There is nothing quite like taking part in the understanding and making of a truly organic, quality wine in the heart of wine making Rhone Valley in France says Heather Tyler as she visits the beautiful area of La Vaucluse, Provence…
This is winemaking in France, up close and organic. I’m at the Château les Quatre Filles vineyard in the southern half of the Rhone Valley watching grapes being crushed, tasting the raw product and then the vintage, and finally sitting down to lunch with descendants of the Granier family who have been here since 1750.
Château les Quatre Filles was created in that year to celebrate the Granier family’s four daughters.
At 40 acres it is medium-sized for the district. The largest in the area is 120 acres and the smallest two acres.

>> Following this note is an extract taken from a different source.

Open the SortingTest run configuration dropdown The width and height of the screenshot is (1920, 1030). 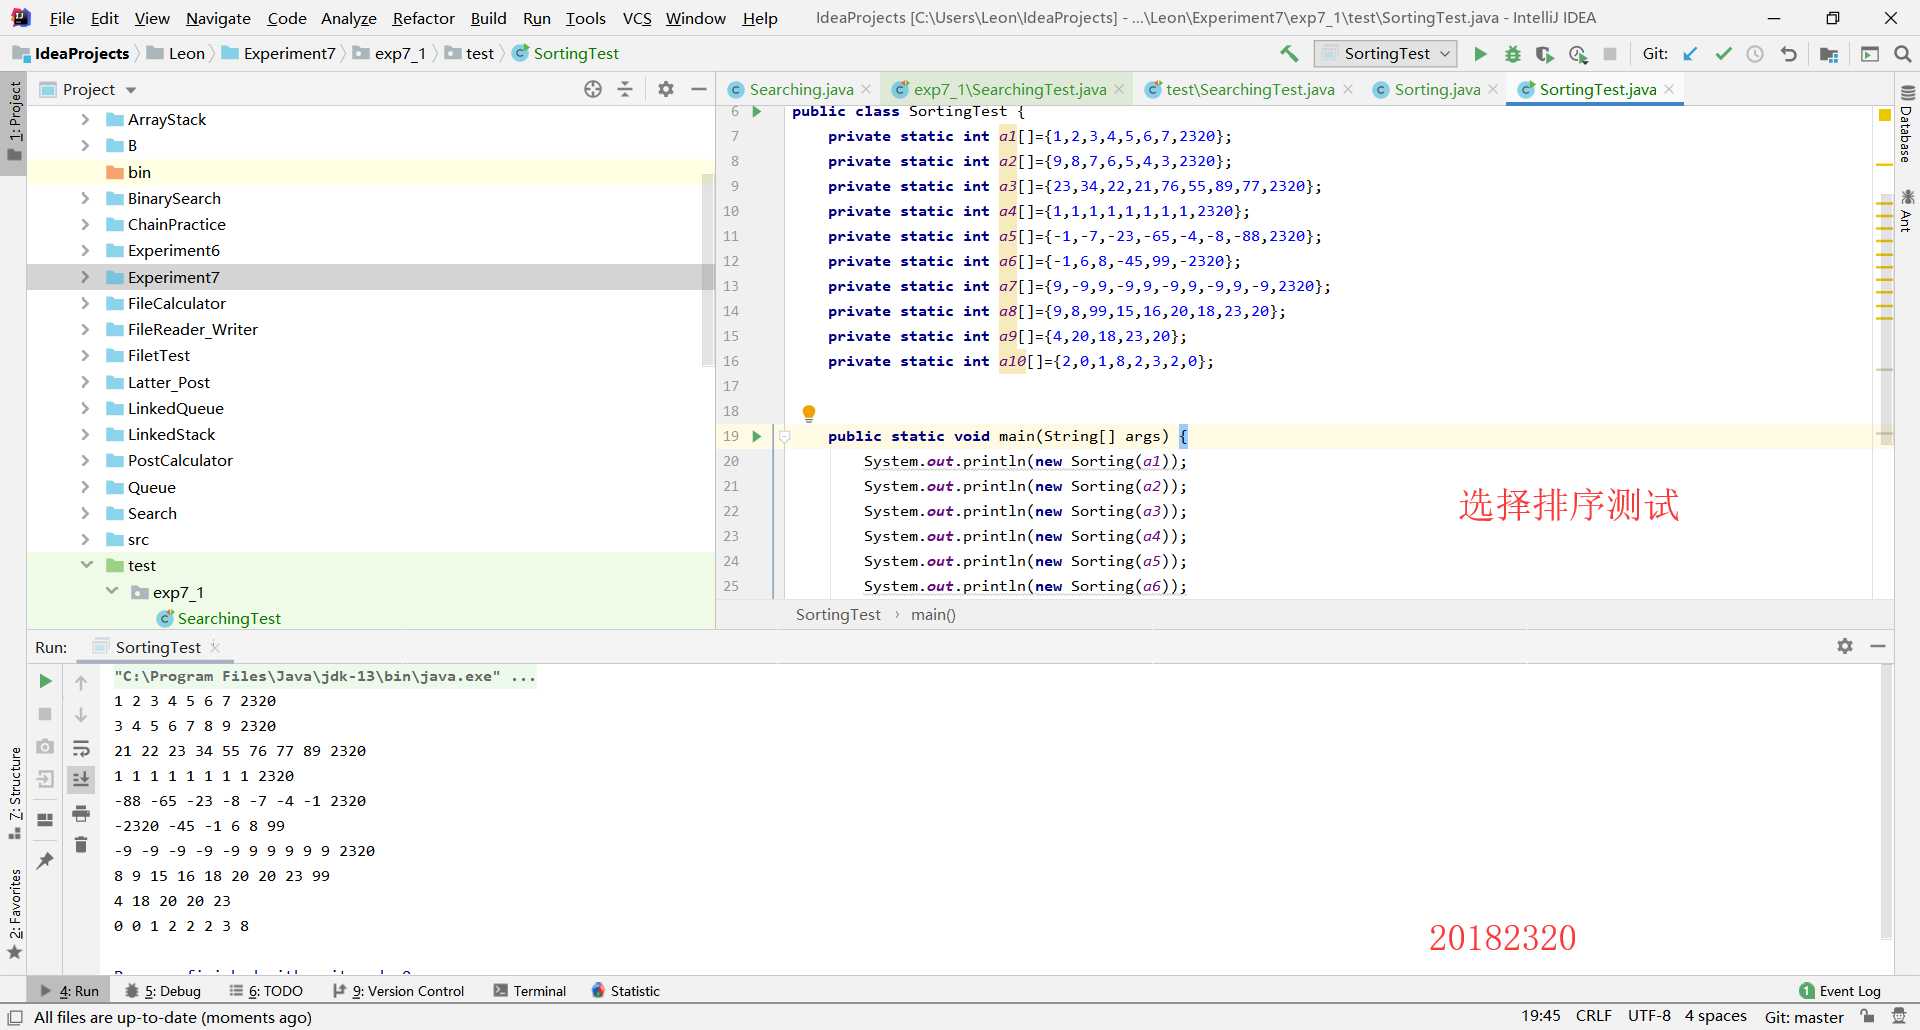1386,54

Cotes du Rhone Villages Cairanne is an appellation for quality red, white and rosé wines from the parish of Cairanne in the southern half of the Rhone Valley.
Cairanne lies to the east of Orange, just a short distance from banks of the Rhone river. The climate is typically Mediterranean – hot dry summers. The hotter it is, the better is is for the vintage. The soil is limestone and alluvial. The Aigues River passes right through Cairanne on its course to meet the Rhone River just west of Orange.
Harvests lasts a month – from mid-September to mid-October. The wine goes through two stages of fermentation. The first takes place 15-20 days after the end of harvest and second stage will be over by November 15. Bottling starts in January and won’t finish until October. No preservatives are added.
In 1999 Les Quatre Filles was the first Rhone vineyard to be certified organic. They still cork everything, unlike other producers who are moving towards screw caps. They say nothing is better than cork.
The family, who don’t speak English, are also somewhat shy of talking to journalists, and let chef d’entreprise Vincent Flesia do the talking.
Vincent says the heat of the afternoon compromises the quality of white grapes so they are picked early in the day – 7am-1pm and later the red grapes are picked from 8pm-midnight. Twelve workers, a French and Moroccan team, work eight-hour shifts for six days a week. Red grapes grown here are grenache, syrah and mourvedre.
“We’re limiting our export to China because it’s a thirsty market but we need to look after our other customers too. We don’t need to increase our production but maintain the quality,” Vincent tells me.
The cellar door attracts French, English, Belgian and German visitors. The Cotes du Rhone red is the most popular wine for customers. Prices start at a modest 6.7 euros.
I’m here with a small group of Back-Roads Touring travellers and today is a highlight of our tour. No tourist-plagued villages or overcrowded monuments. It’s just us, Vincent and the family. We all sit down to lunch at a long table shaded by trees, in front of the villa.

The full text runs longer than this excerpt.